Activity -
Take every line containing "computer" from the material and copy it.

Material provided -
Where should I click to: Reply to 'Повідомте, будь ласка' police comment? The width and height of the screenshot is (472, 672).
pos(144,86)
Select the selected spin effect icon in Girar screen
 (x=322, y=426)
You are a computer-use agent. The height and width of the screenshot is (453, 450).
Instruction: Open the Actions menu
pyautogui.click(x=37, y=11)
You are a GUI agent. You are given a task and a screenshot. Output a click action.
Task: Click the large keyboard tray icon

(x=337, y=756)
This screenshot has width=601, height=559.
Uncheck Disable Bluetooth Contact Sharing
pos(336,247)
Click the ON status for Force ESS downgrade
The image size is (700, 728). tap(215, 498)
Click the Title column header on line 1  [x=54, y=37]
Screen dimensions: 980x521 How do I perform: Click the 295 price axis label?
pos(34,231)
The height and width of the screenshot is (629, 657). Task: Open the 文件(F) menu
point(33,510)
==
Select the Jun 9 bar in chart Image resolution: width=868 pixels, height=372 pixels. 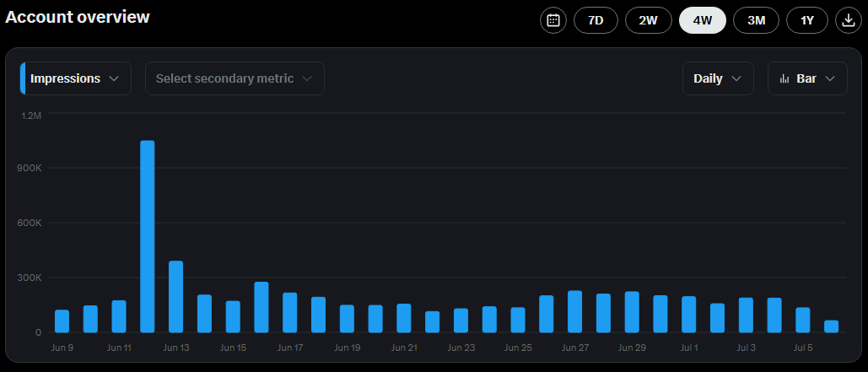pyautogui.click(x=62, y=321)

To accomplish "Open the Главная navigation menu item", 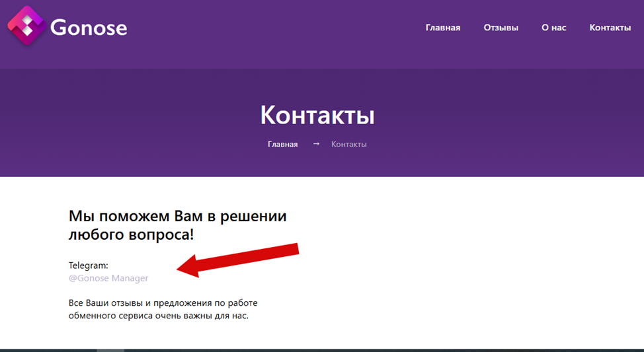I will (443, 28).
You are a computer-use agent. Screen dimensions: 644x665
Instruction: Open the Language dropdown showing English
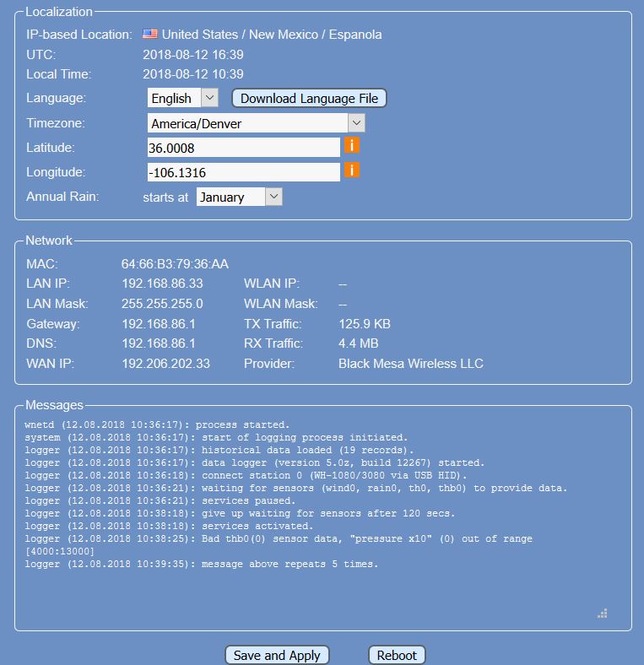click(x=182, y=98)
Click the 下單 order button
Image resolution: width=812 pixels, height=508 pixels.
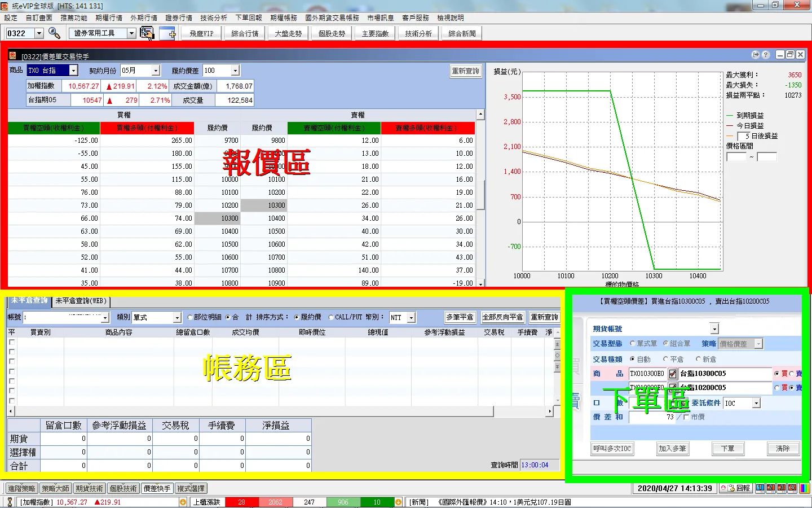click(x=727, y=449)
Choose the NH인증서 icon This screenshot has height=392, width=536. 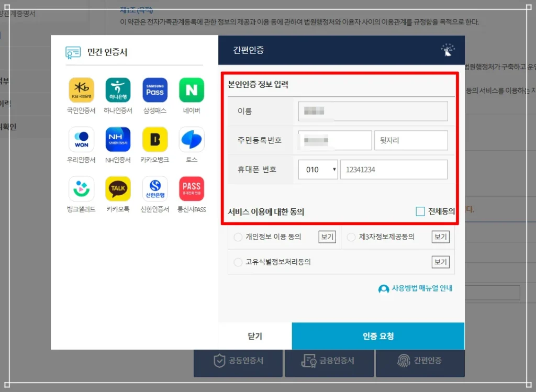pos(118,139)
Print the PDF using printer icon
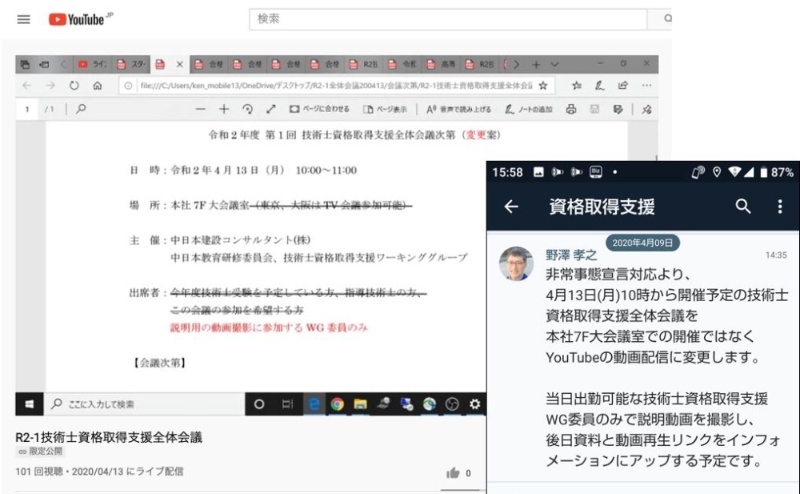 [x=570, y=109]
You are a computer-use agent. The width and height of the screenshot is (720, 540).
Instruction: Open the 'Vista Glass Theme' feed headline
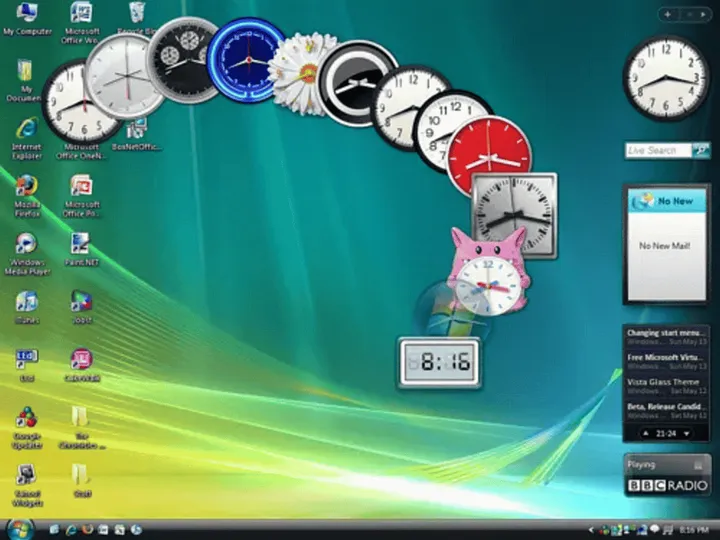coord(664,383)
==
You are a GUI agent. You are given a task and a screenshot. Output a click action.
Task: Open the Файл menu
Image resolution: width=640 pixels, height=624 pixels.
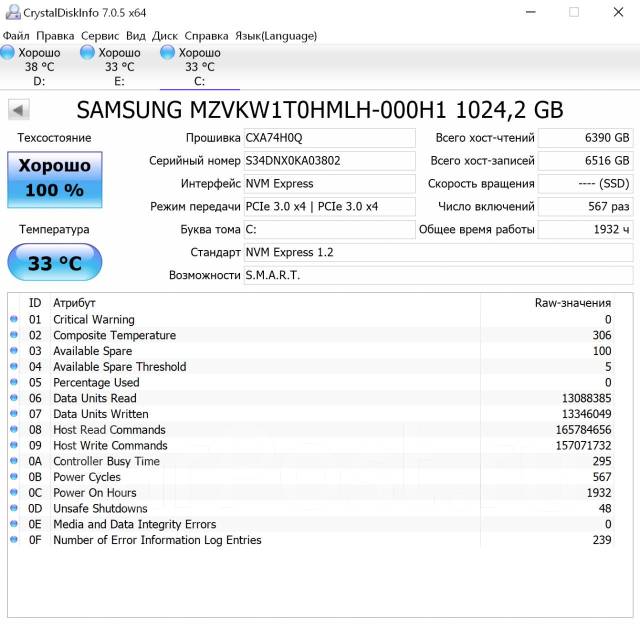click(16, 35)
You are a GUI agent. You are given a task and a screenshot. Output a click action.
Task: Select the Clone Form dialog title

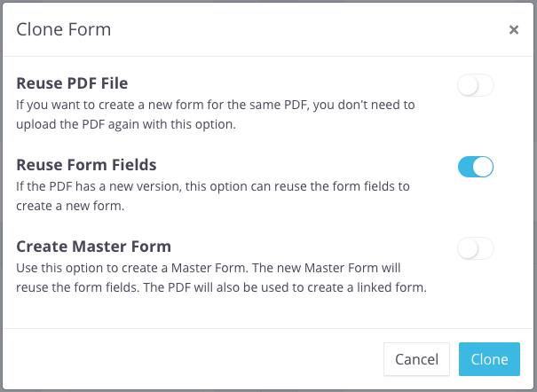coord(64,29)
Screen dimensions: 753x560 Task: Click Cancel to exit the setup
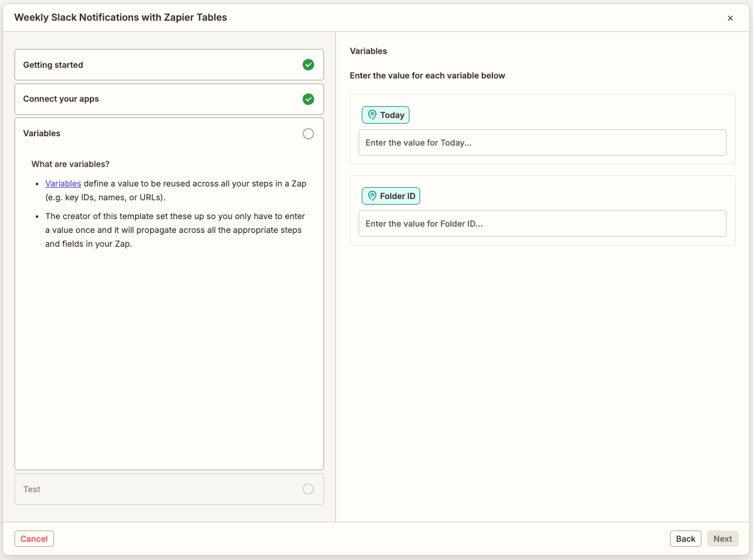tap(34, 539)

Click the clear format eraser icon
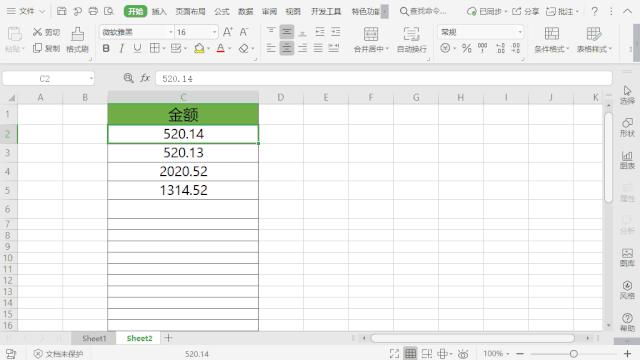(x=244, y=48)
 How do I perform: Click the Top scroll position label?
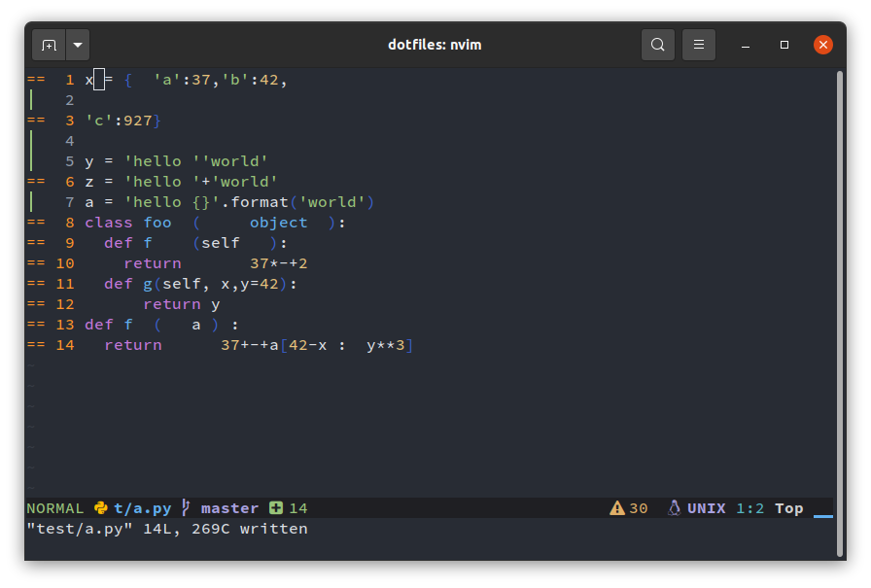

Answer section -
You are a computer-use agent. The height and width of the screenshot is (453, 450).
You are a computer-use agent. Screen dimensions: 644x665
You are a computer-use agent. The width and height of the screenshot is (720, 540).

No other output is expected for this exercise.